I've always been one for overindulging in the hope that I don't get the bug to upgrade for a long time, had it 3 weeks, big learning curve and it's pulled a few good shots


----------



## MikeHag (Mar 13, 2011)

Man o man. So many great machines


----------



## WobblyGoblin (Oct 18, 2011)

Good choice! Recently picked one up as well - it's a fine machine and I'm going to need some practice to use it to it's full potential.

How do you find the milk steaming? I'm improving but still struggling with the power and the 2-hole tip.


----------



## gazbea (Jul 11, 2011)

What make/model is the espresso machine?


----------



## gazbea (Jul 11, 2011)

Ignore.... Found it now... Isomac Tea... I don't have that much money!


----------



## WobblyGoblin (Oct 18, 2011)

It's an Isomac Tea

Edit:

Replied just as you were! It's pricey, I admit, but it's all relative. If you want an E61 heat exchanger machine with a separate hot water tap and 2 pressure dials, it's a lot cheaper than the Quickmill or Rocket equivalents. It did take some saving though for mine...


----------



## Keef (Dec 7, 2011)

WobblyGoblin said:


> How do you find the milk steaming? I'm improving but still struggling with the power and the 2-hole tip.


Same problem as you, the power, it happened to fast for me (total novice) just enough milk in a 750ml jug for a 250ml latte (that might be the problem?) smaller jug might help? Any advice out there? it's very hit and miss and still is, it's me I know, I've got it right once to attempt a bit of art







. I've watched YouTube so many times so got the idea of how it's done, it's just practice. One good video I saw was a guy using washing up liquid to practice with.

Love the machine cooling flushes are 200ml+ if it's been left for a couple of hours, no biggie


----------



## WobblyGoblin (Oct 18, 2011)

Sorry - thought I'd posted a reply yesterday but something went wrong.

I followed some advice from people on this forum and reduced the pressure/temp of the boiler. Originally it was getting up to 1.5 so I adjusted it down to 1.25. This is really easy to do through the grate under the cup tray. It reduces the power of the steaming (more manageable) and gives you a bigger window between cooling flushes to pull your shot. If you steam large quantities of milk then higher pressure is better but it sounds like you are like me and mainly steam small quantities.

This has made steaming a bit easier (although I still have a long way to go). I was struggling to get the milk whirlpooling but that is getting better now with practice.

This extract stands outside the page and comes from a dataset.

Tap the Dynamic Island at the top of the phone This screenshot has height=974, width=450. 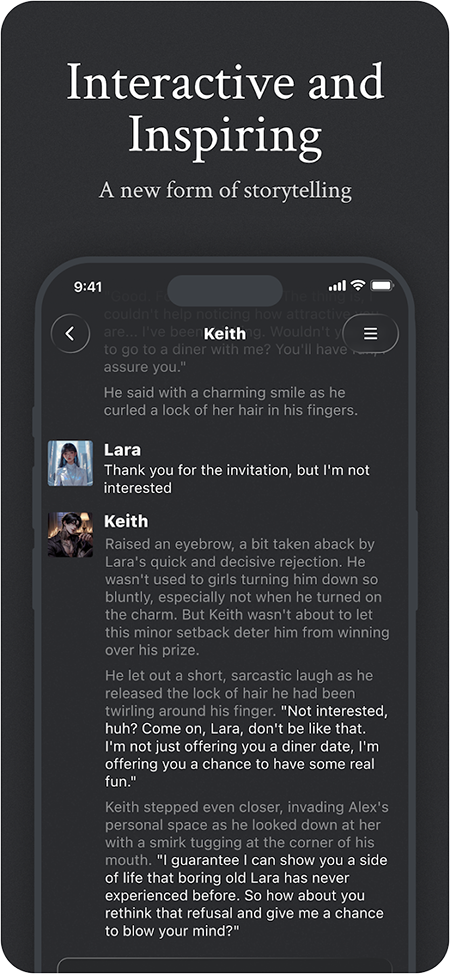click(225, 291)
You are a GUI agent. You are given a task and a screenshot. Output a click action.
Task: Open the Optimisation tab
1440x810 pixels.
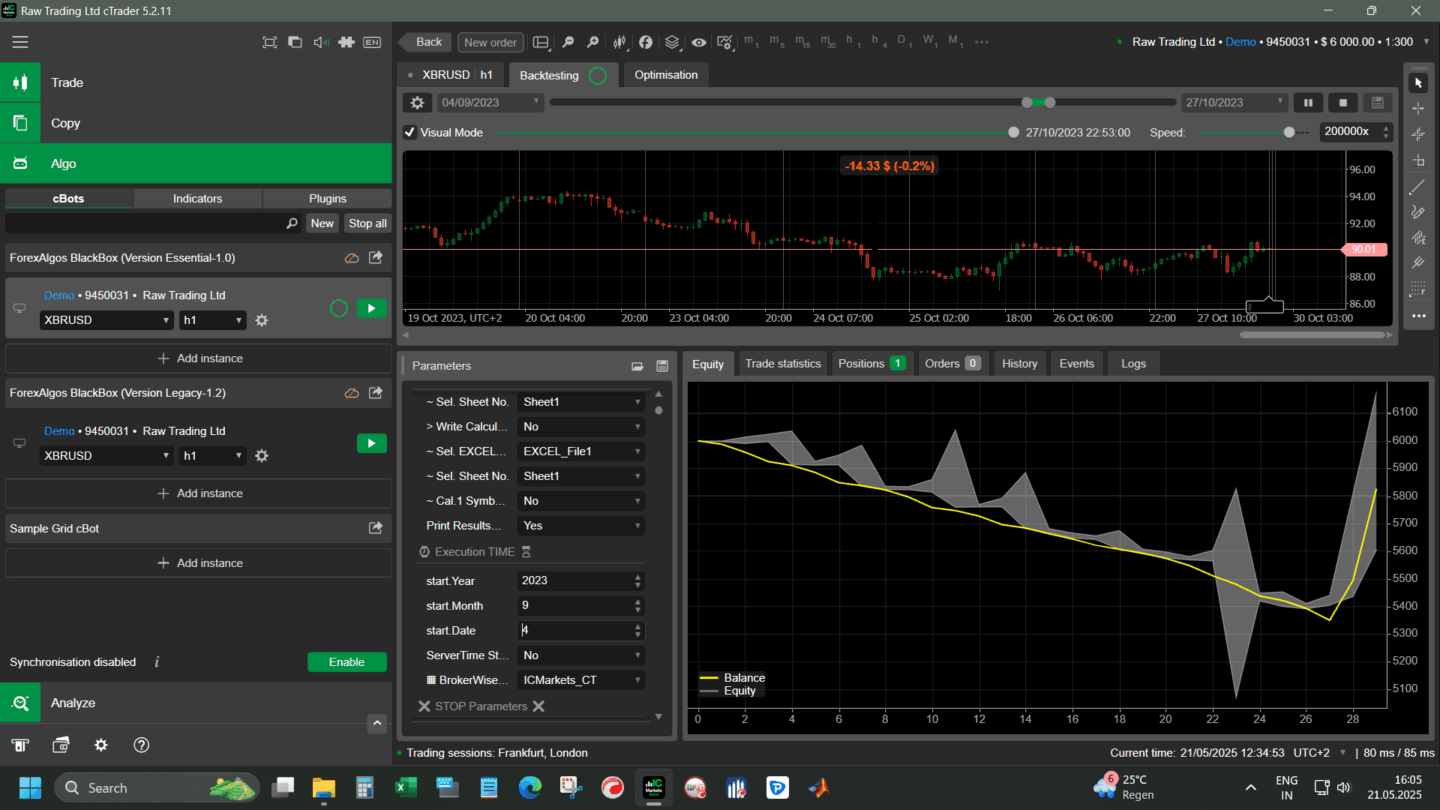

I'm waiting to see if Father Christmas brings me a larger milk jug (with a sharp spout) and then I can see if my milk is latte-art-able.

Good luck Keef.


----------



## Keef (Dec 7, 2011)

Similar......

but my boiler gauge is going higher...... 1.6, heating element comes on at 1.3 off at 1.5 then the gauge continues to 1.6 before dropping back down. I'll have a look at the pressurestat after Christmas I don't want to tempt fait and fudge it up and have no machine when I need it most, I know I won't be able to resist and have a look


----------



## Keef (Dec 7, 2011)

Sorted the temp, now set to 1.3, easy job took 2 mins


----------



## WobblyGoblin (Oct 18, 2011)

Good stuff - it's a nice simple jump once you take the plunge.

Just realised, you are in Knaresborough. I live in London now but I'm from Harrogate. I was up in your neck of the woods a few days ago for Christmas!


----------



## SlowRoast (Sep 24, 2010)

Hm, that set up is just a tad too shiny for me to not be jealous!


----------



## Walter Sobchak (Nov 29, 2012)

Keef said:


> Sorted the temp, now set to 1.3, easy job took 2 mins


Hi keef

Could you please explain how to do this please, my tea is set at 1.5.

Thanks


----------